Monday, August 31, 2015

My First Time: Lenore Myka


Dennis P. Callahan
My First Time is a regular feature in which writers talk about virgin experiences in their writing and publishing careers, ranging from their first rejection to the moment of holding their first published book in their hands.  Today’s guest is Lenore Myka, author of King of the Gypsies, a story collection forthcoming from BkMk Press. Raised outside of Buffalo, New York, Lenore describes her upbringing as Polish-American Catholic, and says of her outlook on life, “I am hung-up on fairness in the world, despite being told from an early age that life isn’t fair.” She has published fiction in such journals as Massachusetts Review, Iowa Review, and The New England Review. She has won fiction awards from Cream City Review and Booth Journal, and her work has been listed as notable from Best American Short Stories and Best American Nonrequired Reading. She is a graduate of the University of Rochester, the Fletcher School of Law and Diplomacy at Tufts University, and Warren Wilson College’s MFA program, and she served in the Peace Corps in Romania. Myka lives in Somerville, Massachusetts. King of the Gypsies is her first book. You can find her online at lenoremyka.com.

My First Story

My first complete story came to me around the age of four. I don’t recall the title of the story but clearly recall its plot: a black mustang saves a herd of purple mustangs from an evil cowboy bent on turning them into dog food. Today, the obsessive perfectionist of a writer in me wonders: Why wasn’t the hero of the story distinctly purple, rather than the commonplace herd? I suspect the answer to this perplexing question had much more to do with my love of the color at the time than it did some specific craft choice. At that early age I did not yet understand the study of craft. Instead, I wrote in that happily enviable state of young writers, oblivious to the dangers of it, believing instead that what I was doing was inherently good.

“Horses can’t be purple,” said my older brother Philip, peering over my shoulder.

Undeterred, I worked on. Today, I like to think that even at such a young age I inherently understood that I was, after all, writing fiction and could make my horses whatever color I chose. I also like to believe I was building a defense against criticism, intuiting that this would be a valuable skill for a young writer to cultivate.

Like Egyptian hieroglyphs, I drew the story, rubbing my Crayola crayons into tiny nubs with my enthusiasm. Each page was a new turn in the narrative: The cowboy rounds up the poor purple horses. The black mustang appears at the field where the herd should be, only to find it empty. Later, the black mustang discovers hoof prints that indicate distress and a forced departure by the herd. I can’t imagine that my drawing skills at the time were significantly better than my ability to write, but in my mind’s eye, the evil cowboy had a perfectly characterized frowny face and an oversized hat that made him the buffoon, while the black horse was stunning—muscles rippling, mane and tail suspended in the air, forever flowing.
****************
Requests:
a: Using the Lenore Myka post, decide whether each statement agrees with it, giving yes or no and the words of the post that settle it: (i) Myka was raised near Buffalo, New York; (ii) King of the Gypsies is a novel; (iii) in Myka's first story, a black mustang rescues a herd of purple mustangs from an evil cowboy.
b: Copy the stretch of the Lenore Myka post from "Undeterred, I worked" through "writer to cultivate.".

Material:
****************
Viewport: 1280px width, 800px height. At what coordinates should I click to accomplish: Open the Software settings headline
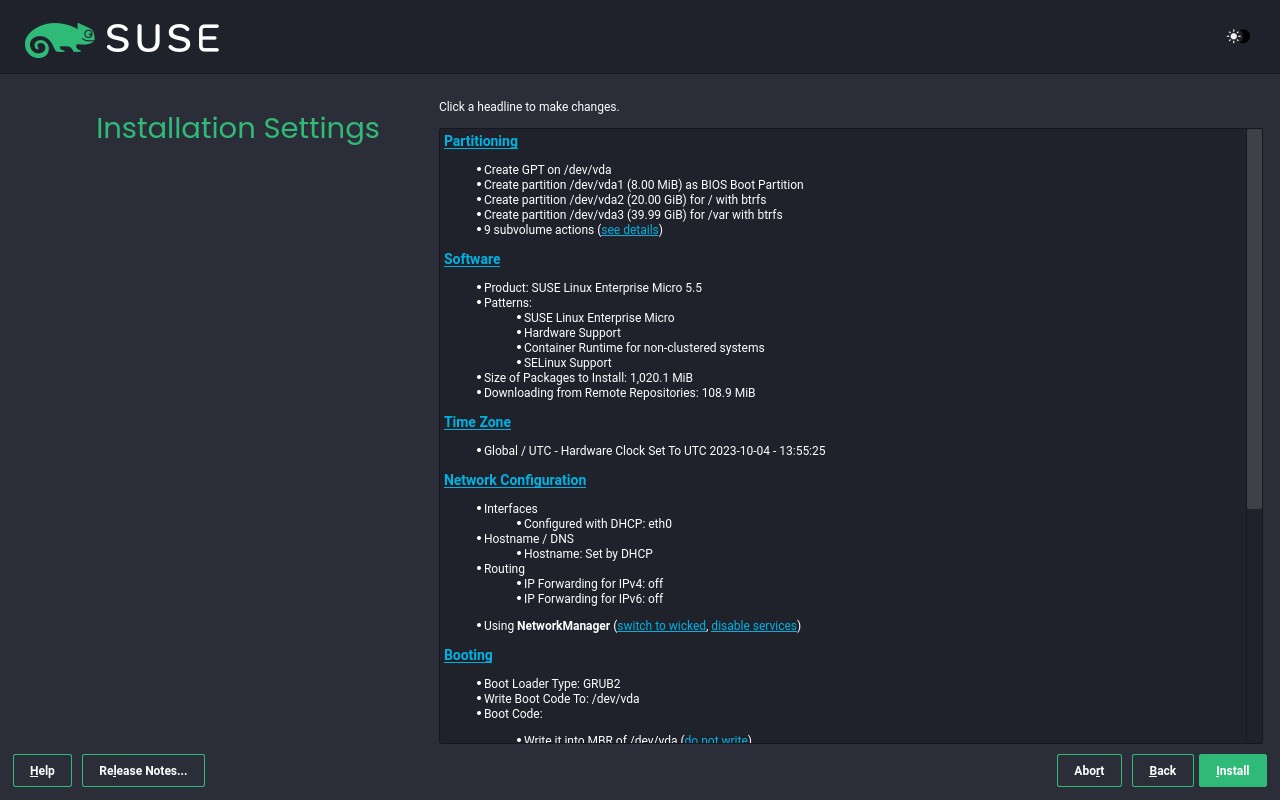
****************
Responses to the exercise:
a:
(i) Yes: "Raised outside of Buffalo, New York"
(ii) No: "King of the Gypsies, a story collection forthcoming from BkMk Press"
(iii) Yes: "a black mustang saves a herd of purple mustangs from an evil cowboy bent on turning them into dog food"

b:
Undeterred, I worked on. Today, I like to think that even at such a young age I inherently understood that I was, after all, writing fiction and could make my horses whatever color I chose. I also like to believe I was building a defense against criticism, intuiting that this would be a valuable skill for a young writer to cultivate.